Le blond regarda le brun s'installer sur un tabouret à ses côtés devant le feu de cheminée. Pour sa part, il resta debout. Déjà il avait plus à sécher que l'autre car il était sous la pluie depuis plus longtemps, et ensuite, il était tellement crevé que c'était pas impossible qu'il s'endorme si jamais il posait son séant sur quelque chose de plus confortable qu'une selle. Et comme il se méfiait de l'instinct protecteur du Corbeau, il ne tenait pas à se réveiller à moitié à poil devant un medicastre inconnu. Il n'avait pas envie qu'un étranger vienne fouiner dans ses affaires personnelles, entendez par là les malformations de naissance qu'il cachait soigneusement. Il restait donc debout mais accepta le vin avec plaisir, afin d'effacer un peu la poussière qu'il avait avalé, et le goût de la piquette immonde servie dans la dernière auberge où il avait créché avec Elebore. Tâchant de rattacher la charue aux boeufs, autrement dit de reprendre le fil de la conversation, Matt affiha un large sourire avant de rire.

C'est sans doute pas faux pour la Bourgogne, quoi que j'ai jamais eu de mousse au cul là bas... Ma' m'aurait récuré le fondement à l'etrille si cela m'était arrivé. Comme la fois où elle nous a surpris dans l'auge à cochon pour notre tentative d'infiltration du poulailler du voisin... On avait quoi, six ans ? Je ne sais pas ce qui, de l'etrille, de l'eau froide en février ou du bâton avec lequel le vieux d'à côté nous a rossé fut le pire...

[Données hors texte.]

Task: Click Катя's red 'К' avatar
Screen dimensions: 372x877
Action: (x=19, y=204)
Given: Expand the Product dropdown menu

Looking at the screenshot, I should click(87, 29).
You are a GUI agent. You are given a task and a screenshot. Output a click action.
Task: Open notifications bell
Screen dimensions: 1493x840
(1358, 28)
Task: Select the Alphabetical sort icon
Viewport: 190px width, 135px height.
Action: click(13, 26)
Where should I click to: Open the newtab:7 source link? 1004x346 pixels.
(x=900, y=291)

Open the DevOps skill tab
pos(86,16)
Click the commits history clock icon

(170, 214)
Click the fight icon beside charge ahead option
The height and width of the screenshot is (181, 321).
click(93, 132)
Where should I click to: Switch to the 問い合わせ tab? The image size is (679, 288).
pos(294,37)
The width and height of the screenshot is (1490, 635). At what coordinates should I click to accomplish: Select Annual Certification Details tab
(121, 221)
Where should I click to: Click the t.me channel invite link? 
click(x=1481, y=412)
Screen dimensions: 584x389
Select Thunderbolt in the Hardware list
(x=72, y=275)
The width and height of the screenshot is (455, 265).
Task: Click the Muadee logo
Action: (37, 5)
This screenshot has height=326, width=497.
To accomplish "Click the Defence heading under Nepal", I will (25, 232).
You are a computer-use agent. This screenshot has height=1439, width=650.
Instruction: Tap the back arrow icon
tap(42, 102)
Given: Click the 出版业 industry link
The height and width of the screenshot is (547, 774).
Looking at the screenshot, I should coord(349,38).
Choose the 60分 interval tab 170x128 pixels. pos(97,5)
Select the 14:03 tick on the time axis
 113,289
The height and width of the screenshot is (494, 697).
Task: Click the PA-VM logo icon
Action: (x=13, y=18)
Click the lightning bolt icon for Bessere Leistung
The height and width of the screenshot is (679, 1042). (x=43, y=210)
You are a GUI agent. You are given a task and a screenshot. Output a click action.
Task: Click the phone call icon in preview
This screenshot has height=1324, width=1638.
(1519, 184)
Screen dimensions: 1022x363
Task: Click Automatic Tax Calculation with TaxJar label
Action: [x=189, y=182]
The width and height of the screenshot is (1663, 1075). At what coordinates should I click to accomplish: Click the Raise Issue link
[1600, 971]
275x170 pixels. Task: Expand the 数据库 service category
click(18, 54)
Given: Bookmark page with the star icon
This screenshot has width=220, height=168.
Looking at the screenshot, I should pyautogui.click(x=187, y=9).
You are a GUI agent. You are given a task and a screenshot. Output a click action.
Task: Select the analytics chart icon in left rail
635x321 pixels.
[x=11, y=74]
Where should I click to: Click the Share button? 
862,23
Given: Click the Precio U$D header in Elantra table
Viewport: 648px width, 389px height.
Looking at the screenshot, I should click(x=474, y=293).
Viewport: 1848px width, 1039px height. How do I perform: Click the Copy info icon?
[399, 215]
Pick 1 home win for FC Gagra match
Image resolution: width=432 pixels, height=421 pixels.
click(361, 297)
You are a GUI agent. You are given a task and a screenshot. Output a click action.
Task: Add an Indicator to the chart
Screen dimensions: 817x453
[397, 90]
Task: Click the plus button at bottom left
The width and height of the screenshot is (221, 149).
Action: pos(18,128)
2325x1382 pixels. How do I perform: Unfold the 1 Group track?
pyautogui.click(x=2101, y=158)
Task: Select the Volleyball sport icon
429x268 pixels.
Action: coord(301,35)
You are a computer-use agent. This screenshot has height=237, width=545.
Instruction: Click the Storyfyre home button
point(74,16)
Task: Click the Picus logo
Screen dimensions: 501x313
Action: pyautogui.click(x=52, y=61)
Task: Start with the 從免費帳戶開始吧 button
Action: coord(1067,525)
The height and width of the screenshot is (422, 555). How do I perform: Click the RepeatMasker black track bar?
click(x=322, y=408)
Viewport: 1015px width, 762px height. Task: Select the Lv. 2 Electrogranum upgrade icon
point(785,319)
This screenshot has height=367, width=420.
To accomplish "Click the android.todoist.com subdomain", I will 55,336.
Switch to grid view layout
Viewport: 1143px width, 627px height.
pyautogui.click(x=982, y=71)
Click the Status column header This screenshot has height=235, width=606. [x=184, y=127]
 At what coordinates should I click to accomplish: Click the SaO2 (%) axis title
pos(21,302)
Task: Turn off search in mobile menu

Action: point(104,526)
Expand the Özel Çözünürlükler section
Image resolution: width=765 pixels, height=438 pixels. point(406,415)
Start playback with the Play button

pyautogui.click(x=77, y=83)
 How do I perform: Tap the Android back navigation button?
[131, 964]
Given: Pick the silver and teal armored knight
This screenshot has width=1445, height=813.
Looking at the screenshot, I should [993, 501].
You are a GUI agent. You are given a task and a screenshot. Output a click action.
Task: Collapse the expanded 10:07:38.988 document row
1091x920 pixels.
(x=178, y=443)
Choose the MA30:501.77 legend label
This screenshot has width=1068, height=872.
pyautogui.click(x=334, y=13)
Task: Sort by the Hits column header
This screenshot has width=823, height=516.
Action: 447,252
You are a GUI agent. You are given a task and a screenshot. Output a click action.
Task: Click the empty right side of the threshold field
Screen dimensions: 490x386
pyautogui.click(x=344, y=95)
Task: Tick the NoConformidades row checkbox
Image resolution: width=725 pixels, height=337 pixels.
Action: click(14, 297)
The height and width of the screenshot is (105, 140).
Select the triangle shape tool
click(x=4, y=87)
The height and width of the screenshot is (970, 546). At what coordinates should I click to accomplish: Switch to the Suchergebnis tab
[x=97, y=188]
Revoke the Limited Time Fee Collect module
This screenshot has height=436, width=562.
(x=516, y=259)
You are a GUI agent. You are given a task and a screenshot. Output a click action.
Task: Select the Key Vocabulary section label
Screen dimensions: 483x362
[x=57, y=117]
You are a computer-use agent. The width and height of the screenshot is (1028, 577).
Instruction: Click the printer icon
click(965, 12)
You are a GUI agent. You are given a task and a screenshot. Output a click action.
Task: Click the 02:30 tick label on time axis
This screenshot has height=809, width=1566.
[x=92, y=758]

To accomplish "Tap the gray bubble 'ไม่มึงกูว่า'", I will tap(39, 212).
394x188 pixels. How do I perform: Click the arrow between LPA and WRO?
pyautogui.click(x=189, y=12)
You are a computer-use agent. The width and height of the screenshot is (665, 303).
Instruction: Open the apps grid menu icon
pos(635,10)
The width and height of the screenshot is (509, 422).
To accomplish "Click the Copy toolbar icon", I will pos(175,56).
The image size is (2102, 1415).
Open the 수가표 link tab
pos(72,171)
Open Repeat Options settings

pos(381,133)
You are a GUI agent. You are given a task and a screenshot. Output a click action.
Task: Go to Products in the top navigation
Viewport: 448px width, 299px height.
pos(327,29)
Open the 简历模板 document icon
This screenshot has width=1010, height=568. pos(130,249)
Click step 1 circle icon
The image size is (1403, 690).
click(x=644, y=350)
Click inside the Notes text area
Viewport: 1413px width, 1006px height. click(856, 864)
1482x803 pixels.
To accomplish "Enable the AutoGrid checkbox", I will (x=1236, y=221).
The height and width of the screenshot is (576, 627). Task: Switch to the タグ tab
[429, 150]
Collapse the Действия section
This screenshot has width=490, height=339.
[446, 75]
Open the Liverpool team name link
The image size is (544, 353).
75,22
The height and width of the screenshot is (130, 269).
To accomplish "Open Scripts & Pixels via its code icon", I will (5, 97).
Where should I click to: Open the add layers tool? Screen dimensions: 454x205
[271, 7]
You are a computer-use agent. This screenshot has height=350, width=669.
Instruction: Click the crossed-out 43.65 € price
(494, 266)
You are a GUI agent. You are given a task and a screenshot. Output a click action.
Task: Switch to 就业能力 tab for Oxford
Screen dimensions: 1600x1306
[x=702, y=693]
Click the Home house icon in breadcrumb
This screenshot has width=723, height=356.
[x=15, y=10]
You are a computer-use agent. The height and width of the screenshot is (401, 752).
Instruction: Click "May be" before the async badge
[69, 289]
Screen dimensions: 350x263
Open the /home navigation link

En fait, il avait encore mal en y repensant, sa mère les adorait mais elle avait une poigne de fer face aux bêtises, ce qui n'était pas plus mal vu les trublions qu'ils étaient. Cela ne les empêchait pas le lendemain de recommencer, surtout que le soir après la correction, elle les avait bercé dans ses bras pour les consoler d'avoir si mal au cul. Buvant une gorgée de vin, il en apprécia le goût fruité avec plaisir.

Sûr que tu devais pas avoir envie de rester à Sémur... Déjà gamins à la mort de Ma', on aurait bien foutu le camps... Alors moi plus là, ça devait être carrément la mort à petit feu. Un peu comme quand on m'a affecté comme éclaireur à ce puit dans le désert... Personne à parler ou castagner pendant des semaines, j'allais finir par parler aux rochers si j'avais pas été rappelé...

En fait, seule la peur de décevoir Jean s'il venait à apprendre sa défection, l'avait empêché de déserter purement et simplement. L'honneur était importante aux yeux de son presque frère, pour ne pas dire sacrée. Seul avantage à cette situation, Matt avait pu s'entraîner au tir à l'arc à loisir, devenant l'un des meilleurs archers parmis les Croisés. Vint finalement la question de l'épouse. Il ne se rappelait pas d'elle non. Déjà ils étaient bien jeunes, et puis le blond avait toujours eu l'art d'éviter tout ce qui portaient jupons. Plus fuyant qu'une anguille envers la gente féminine, il n'avait que mépris pour celles qu'ils considéraient comme des emmerdeuses de première. Même si Elebore avait réussis à le convaincre que ce n'était pas le cas de toutes... Juste de la majorité. Aussi ses connaissances sur le sujet étaient-elles nulles, ou presque.

Je suis heureux pour toi, vraiment. Je sais à quel point il t'est difficile de te lier. Autant que moi à vrai dire même si ce n'est pas pour les mêmes raisons... Je te promet d'essayer de ne pas la détester par principe juste parce que c'est une femelle, et de me bien me tenir tout de même dans le cas contraire. J'avais peur en te laissant avec ton vieux que tu deviennes un roc impénétrable à tout sentiment, puisque les seuls que tu arrivais à ressentir après la mort de Ma' étaient pour moi.

Nulle prétention dans ces paroles, juste la vérité simple. Les deux étaient aussi proches que peuvent l'être deux êtres sans avoir partagé le même utérus, et si Matt avait choisi d'accorder à Jean l'entièreté de son affection et de sa loyauté, il était heureux que son frère de lait ait pu se lier à une autre. D'autant que le Corbeau avait un impératif de reproduction qui ne pesait pas sur lui-même, que le Très Haut en soit béni. Il serait bien emmerdé s'il devait prendre une femme... Avec sa brusquerie naturelle, Jean expédia promptement la question de son mariage, pas un soucis, il aurait tout le temps de le cuisiner plus tard, en le harcelant et le titillant comme lui seul savait le faire.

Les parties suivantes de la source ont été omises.